Extend the forum thread below about adding a tilt pot whose ratio is unaffected by the rate pot, continuing on from its final sentence.

Text provided:
* * * * * * *
I've been trying to figure out how to add a tilt pot, like the diode trick, that isn't affected by the rate knob.
In other words, if I've got the tilt pot maxed, and that gives me something like a ratio of 50:1 for rampup:rampdown time, I want it to be 50:1 no matter what the rate pot is.
I tried using a dual gang pot for rate, with one part for the normal rate pot, and the other in parallel with the tilt section. Both rate and tilt were 1M. I added a 10k resistor in parallel with the rate portion of the rate pot, and 2 k in series with the tilt portion of the rate pot. Also, in series with the whole thing is a 200 ohm. The cap in the oscillator is 10uF. These are just ideal values. Anyway, I wanted a max ratio of 50:1, and that seemed to give me 50:1 at both ends (Rforward/Rreverse). The only problem is that I figured out the function for the ratio, or duty, if that's the right word, and it's very non-linear. The function I'm getting, using kiloohms instead of ohms, with 1000k for tilt in one direction and 0 in the other direction, is Duty = 1 + (1000Rr + 2000)(Rr + 10) / [(Rr + 1002)(10.04Rr + 0.4)] , where Rr is the resistance set by the rate pot. That gave me lovely, perfect values at all the endpoints, nice range of rates, etc... but in between, it behaved horribly.
Does anyone have any ideas as to how to add a tilt pot without the duty set by this tilt pot being affected by the rate pot?
Do boxes with tilt controls, like the pulsar and catalinbread semaphore, behave this way, or do they just let you deal with the difference?
Thanks a lot!

gez

Don't really understand your post.  If you use the pot and 2 diodes trick then 'tilt' is independent of rate.
"They always say there's nothing new under the sun.  I think that that's a big copout..."  Wayne Shorter

varialbender

Hmmm.... let me try to think this through again.
The formula for rate in the oscillator I'm using is F=100/62(4*R*C)
My understanding is that the Duty cycle is Rforward/Rreverse.
For a 1M tilt pot, and 1M rate pot, with both maxed, you get Duty = (1M+1M)/(1M) = 2
Whereas when the rate pot is at half (0.5M) you get Duty = (1M+0.5M)/(0.5M) = 3
I'm hoping I'm wrong and you're right, and that you can point out my error(s).
Am I right in thinking that the Duty cycle is Rforward/Rreverse?
Anyway, I've breadboarded it, and I noticed that the Duty cycle varies with the rate pot, so unfortunately, I'm thinking I'm right here :(

gez

I haven't really read thru either of your posts in any detail as there's no point without a schematic, or at least an written outline of what the LFO is.  If you do that, I'm sure you'll get some help.
"They always say there's nothing new under the sun.  I think that that's a big copout..."  Wayne Shorter

Paul Perry (Frostwave)

I can't lay my hands on it, but isn't there a way with a couple of diodes and a pot? You have a triangle generator with a pot having the wiper divide it into a charge and a discharge resistor. The idea being, that charge time & discharge time are proportional to the relevant resistors, so total charge-discharge cycle is constant.

R.G.

50:1 is not simple, because the imperfections of simple circuitry become perceptible unless you go to more complex circuits. 10:1 is easily doable.

To do this, one makes a standard integrator/schmitt trigger oscillator, but separates the up down integration voltage by feeding the output of the schmitt to the wiper of the duty cycle pot and taking the output of the duty cycle pot off the end lugs with two diodes, one feeding positive and the other negative to the speed pot. The speed pot can then be a series variable resistor or a voltage divider pot into a fixed single resistor into the integrator.
* * * * * * *
Record excerpts:
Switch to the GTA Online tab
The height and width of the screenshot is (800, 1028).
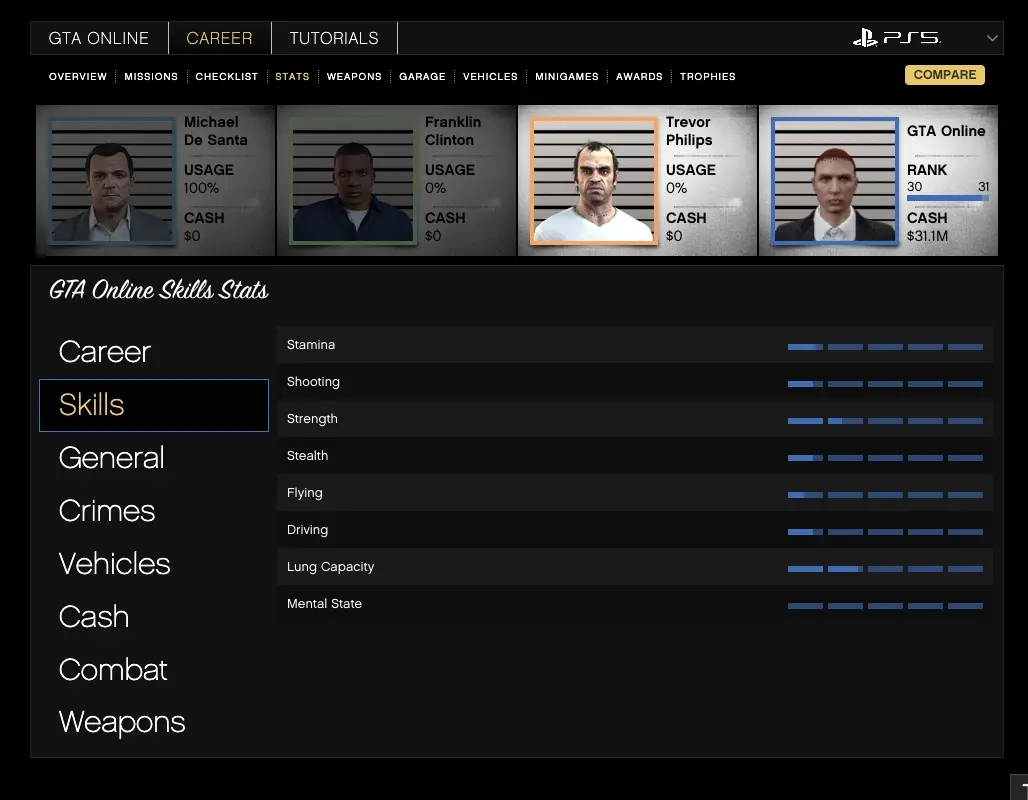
* * * * * * *
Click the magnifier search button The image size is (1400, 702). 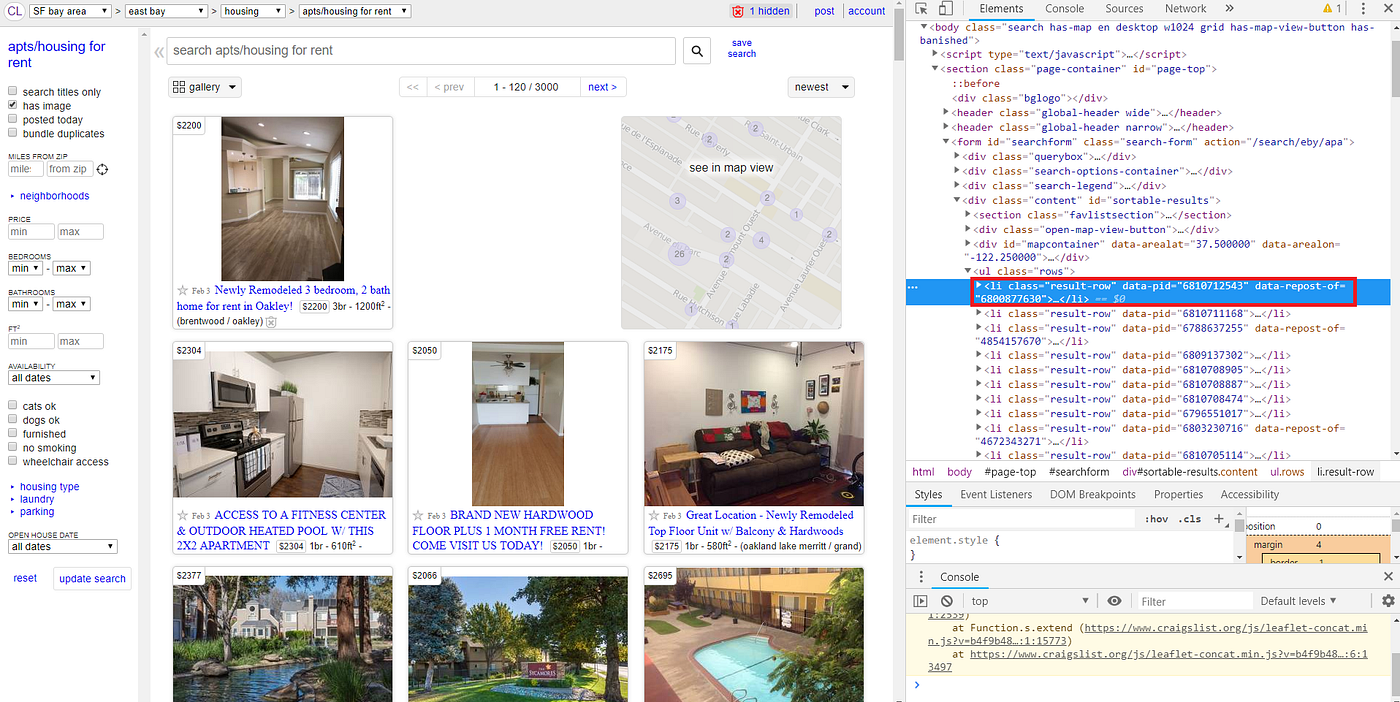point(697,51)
* * * * * * *
Response below:
The + and - excursions out of the schmitt trigger are equal voltages and opposite polaraties around the schmitt reference, so the duty cycle is always the sum of the + and - integration times. In a stock setup, these are equal. But with diodes separating the polarities, you integrate faster one way than the other.

The imperfections of the pots and opamps are likely to show up if you want a real 50:1, so it takes some careful design to get to an accuracy which is imperceptable compared to 2% on the ends. Not impossible, as synths do this, but not trivial.
R.G.

In response to the questions in the forum - PCB Layout for Musical Effects is available from The Book Patch. Search "PCB Layout" and it ought to appear.

varialbender

Sorry, I tried to describe the circuit a bit, and would post a drawing, but I'm not on my home computer.
I'll post a picture of the circuit soon, hopefully.

R.G. and Paul, I'm not sure that I see the difference between the circuit you describe and the one I'm using.
Might you happen to have a picture of the circuit you're describing?
If not, you can tell me if they're the same when I post mine.
I'm not sure I understand why you're saying 50:1 would be difficult.
What would the error sound like?
Would it be close enough to sound good?
Would it only really be noticeable when it's oscillating in audio frequencies?
I'll try to search for some synth schematics, but can you think of any in particular that are worth checking out?

Thanks a lot


varialbender

I messaged Nick from Catalinbread, and he suggested I try adding a unity gain follower between the rate and tilt pot.
I'm not sure how that works, theory-wise. Anyone seen this before? Mind explaining it to me?
Thanks

Paul Perry (Frostwave)

thanks RG, that's exactly what I dimly remember! but, buggered if I can find an example on the web..

gez

Quote from: varialbender on July 06, 2006, 08:53:59 PM
I messaged Nick from Catalinbread, and he suggested I try adding a unity gain follower between the rate and tilt pot.
I'm not sure how that works, theory-wise. Anyone seen this before? Mind explaining it to me?
Thanks

If you have a series resistance between the schmidtt trigger and integrator controlling rate, it will make the falling slope of a tooth more gentle at lower rates.  Divide down the square with a smaller value pot than used for the 'tilt' control and it not only helps overcome this but can give a more 'linear' feel to the rate pot.

I tend to use a 10k pot( plus stop resistor to set min rate).  Wire the outer lugs between the Schmidtt output and half supply - opamp wired as follower is ideal as V ref - then the wiper connects to the wiper of your 'tilt' pot, its outer lugs each connecting to a diode (back to back) which join, connect to a small value stop resistor and then this connects to - input of integrator.  If you buffer the wiper of the pot which divides down the square, in which case it can have a larger value, then even better.  Use the other half of a dual opamp (if you've used it for Vref), just wire it as a follower.  Careful selection of an amp will be required as inputs will be pulled to rails, or close to rails (depending on output of amp used for schmidtt), at max rate.  A series resistor with the pot can prevent this happening.
"They always say there's nothing new under the sun.  I think that that's a big copout..."  Wayne Shorter

varialbender

I've been thinking that if I varied the capacitance instead, that might solve the problem.
Obviously, I don't want to use a variable capacitor.
I came across this picture, posted by Skreddy, and it was exactly what I had in mind:

Now, I'm not sure about the math that would be involved in calculating the capacitance in that.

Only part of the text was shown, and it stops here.